• Task
Begin at the line of the material that contains "This screenshot has width=1366, height=768." and stop after the line that contains "table-row: 08/12/2017 10:40 CEE OSASCO Objeto saiu … is". Give those lines again with "screenshot" changed to "screen capture", leave everything else as is, and leave out the pictures.

• Exercise inputs
*** Block opens ***
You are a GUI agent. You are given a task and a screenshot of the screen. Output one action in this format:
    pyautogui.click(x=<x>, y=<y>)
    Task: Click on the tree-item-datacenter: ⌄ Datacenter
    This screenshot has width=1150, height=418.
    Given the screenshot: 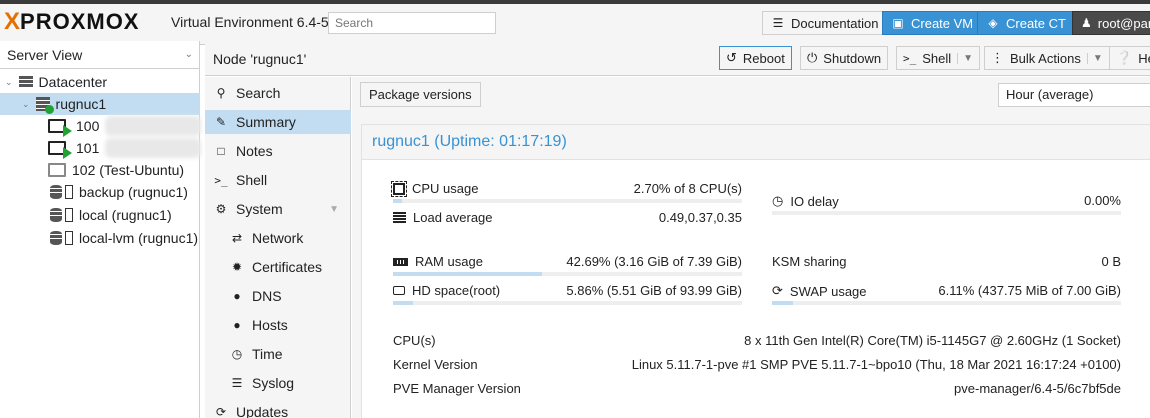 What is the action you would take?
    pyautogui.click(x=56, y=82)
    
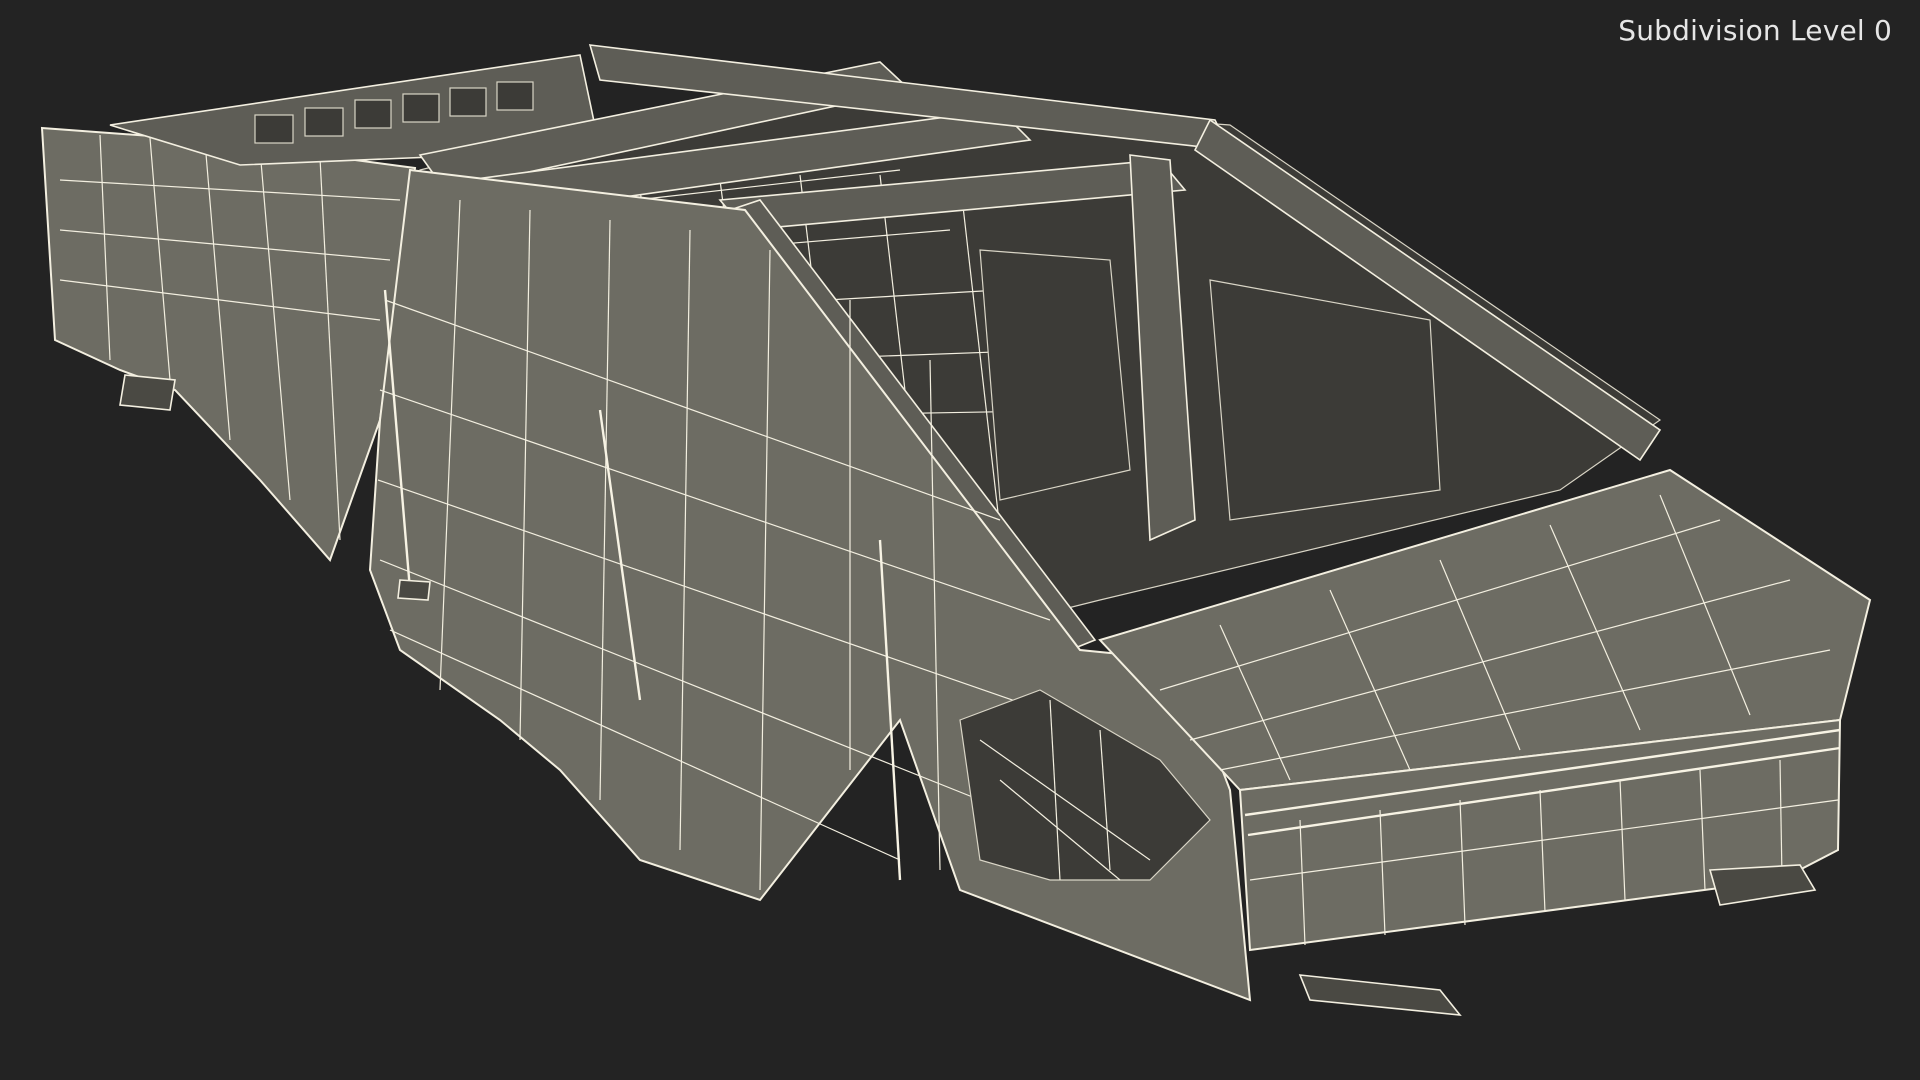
*** Block closes ***
*** Block opens ***
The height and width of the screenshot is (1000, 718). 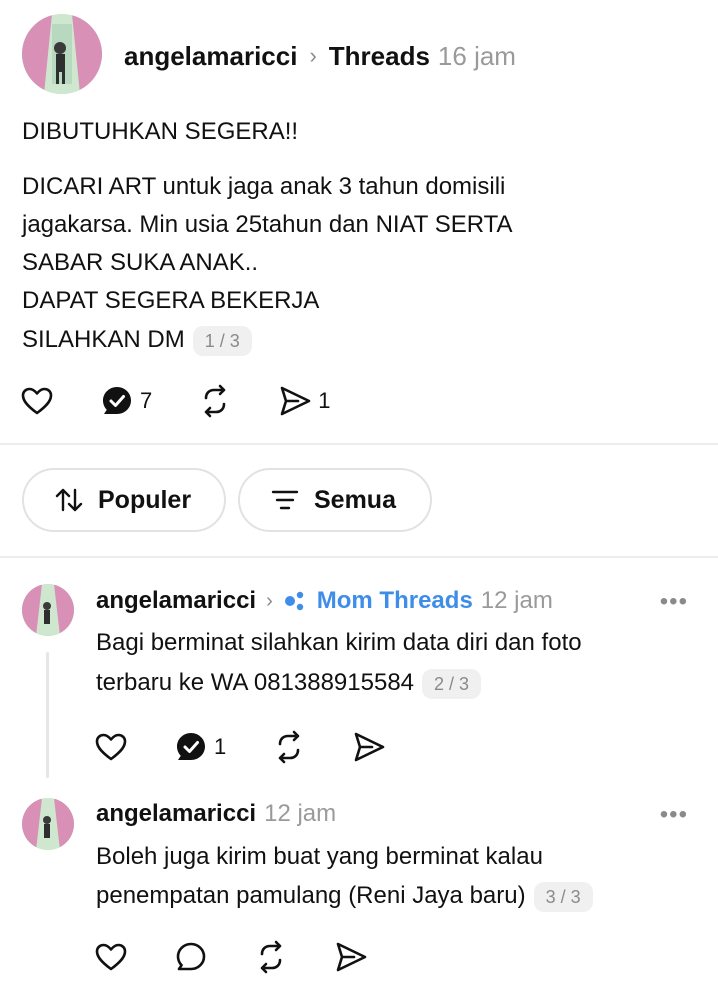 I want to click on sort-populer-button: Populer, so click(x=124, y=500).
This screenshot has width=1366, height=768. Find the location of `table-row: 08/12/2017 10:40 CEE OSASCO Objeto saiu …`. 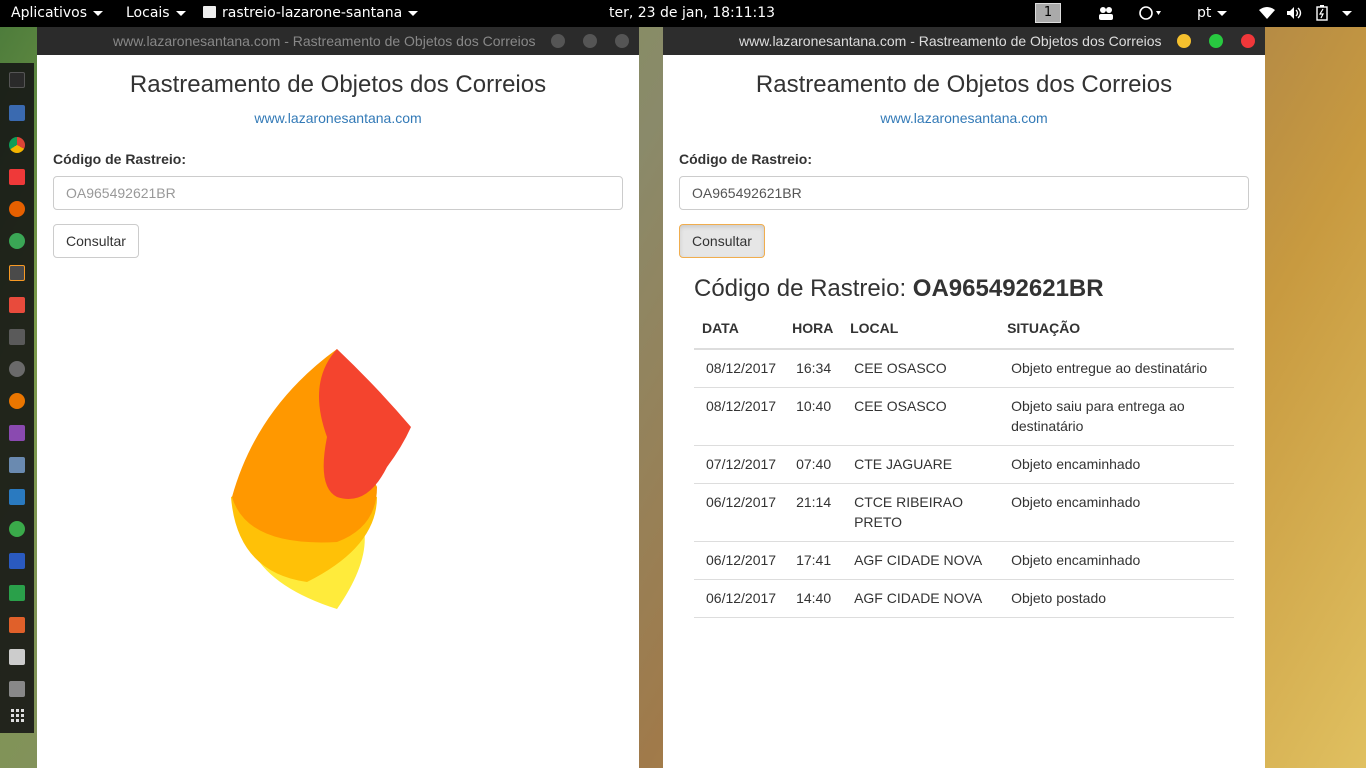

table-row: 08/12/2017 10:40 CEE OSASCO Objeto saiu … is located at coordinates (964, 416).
*** Block closes ***
• Solution to this task
This screen capture has width=1366, height=768. Find the location of `table-row: 08/12/2017 10:40 CEE OSASCO Objeto saiu …`. 

table-row: 08/12/2017 10:40 CEE OSASCO Objeto saiu … is located at coordinates (964, 416).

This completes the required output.